En ausencia de la alcaldesa de El Alto, Eva Copa, por problemas de salud, el resto de los miembros del Comité de Operaciones de Emergencia Departamental (COED) decidieron pedir una audiencia al presidente Luis Arce y mantener las restricciones para frenar la propagación del COVID-19, lo que implicó el rechazo de la cuarentena rígida propuesta por el alcalde paceño Iván Arias.
El gobernador de La Paz, Santos Quispe, y Arias, junto a otros autoridades, ofrecieron una conferencia de prensa en la que hicieron conocer las decisiones tomadas, entre ellas exigir al Gobierno la instalación de una planta de oxígeno medicinal y a las proveedoras cumplir con sus contratos con los centros hospitalarios.
También determinaron la prohibición de quemas y chaqueos, promocionar “ambientes sanos” y prohibir actividades festivas y acontecimientos sociales en lugares contratados y con consumo de bebidas alcohólicas, además del expendio de bebidas alcohólicas en centros de diversión.

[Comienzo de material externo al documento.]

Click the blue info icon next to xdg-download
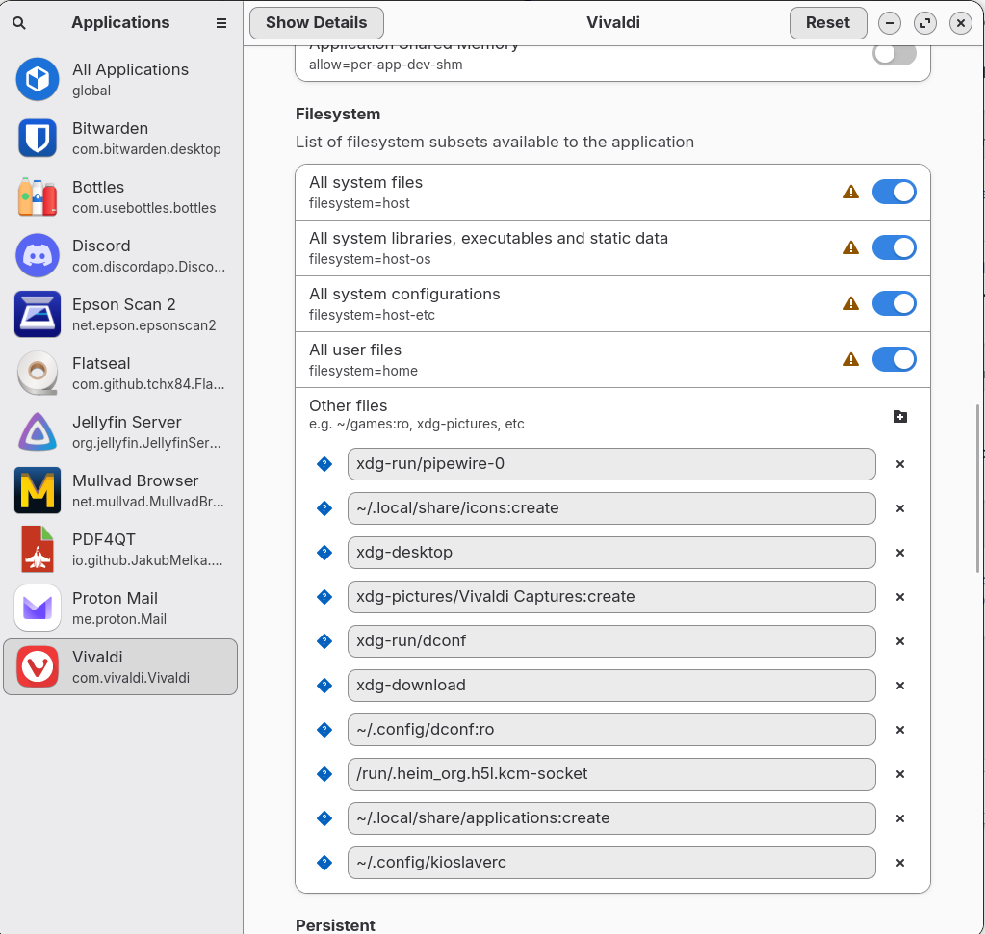This screenshot has width=985, height=934. coord(324,686)
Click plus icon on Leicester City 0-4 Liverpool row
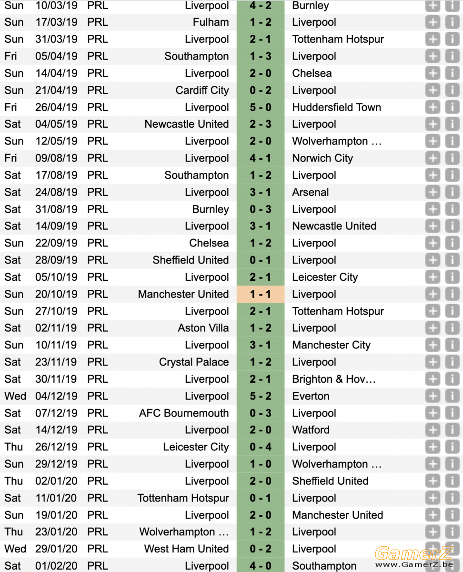 point(433,447)
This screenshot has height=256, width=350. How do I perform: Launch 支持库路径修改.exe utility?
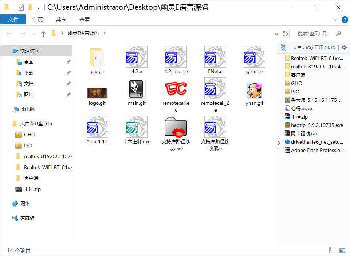point(176,127)
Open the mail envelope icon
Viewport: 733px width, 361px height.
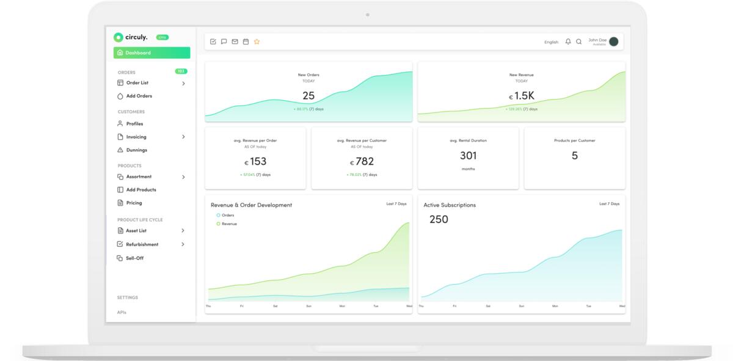tap(235, 42)
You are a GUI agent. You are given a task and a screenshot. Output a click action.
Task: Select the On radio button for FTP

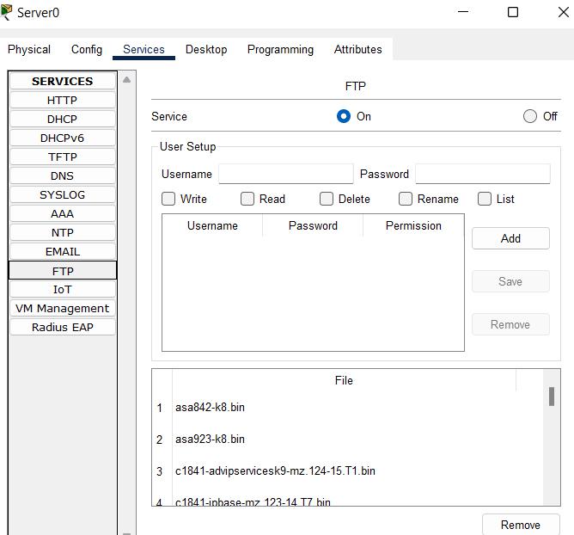click(344, 116)
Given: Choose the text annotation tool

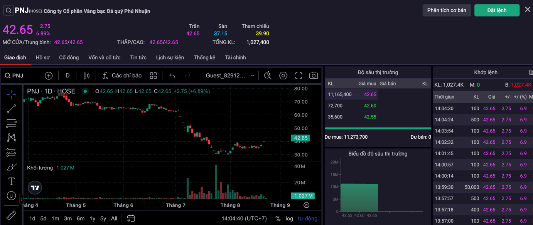Looking at the screenshot, I should pos(11,181).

Se permite el expendio de bebidas alcohólicas en tiendas, licorerías y supermercados solo de 06.00 a 22.00. También se viabiliza “actividades en domicilios privados con las respectivas medidas de bioseguridad”.
Arias leyó el contenido de la carta enviada a Arce y en la que, entre otros aspectos, se le pide una audiencia para tratar temas como la instalación de una planta de oxígeno medicinal, destinar vacunas contra el COVID-19 y el personal de salud necesario para su aplicación, y disponer medidas contra el chaqueo.

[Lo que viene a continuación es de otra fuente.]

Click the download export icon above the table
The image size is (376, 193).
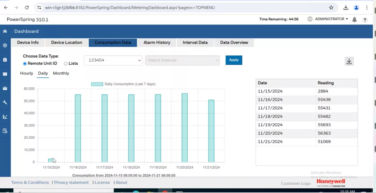(x=349, y=61)
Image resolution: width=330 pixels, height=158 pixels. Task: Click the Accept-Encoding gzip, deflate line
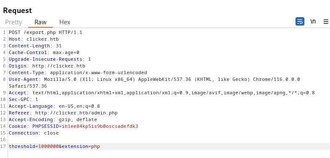[53, 120]
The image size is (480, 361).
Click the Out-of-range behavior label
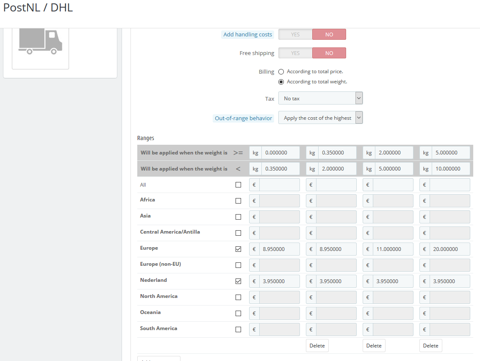tap(243, 118)
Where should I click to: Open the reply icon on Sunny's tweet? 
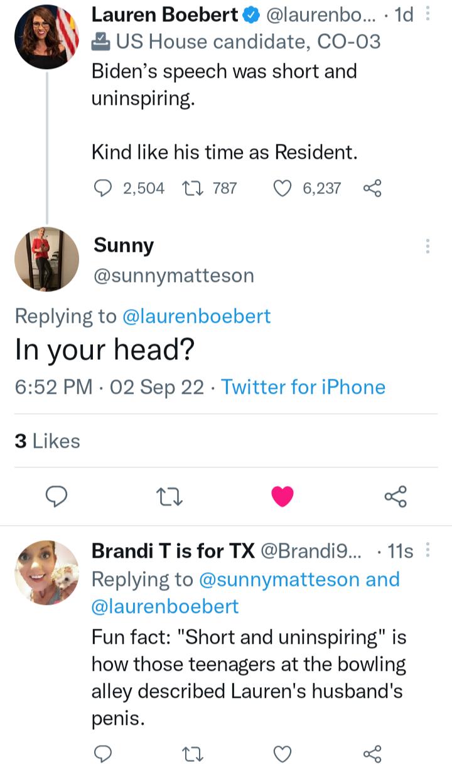coord(57,497)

La reunión del COED volvió a rechazar la propuesta de Arias de una cuarentena rígida los fines de semana y para acortar los tiempos de actividades entre lunes y viernes. Copa abandonó la reunión reiterando que no estaba de acuerdo en un confinamiento.
Quispe aseguró que no hubo un cuarto intermedio en la reunión como se había dicho y aclaró que Copa abandonó la cita por problemas de salud.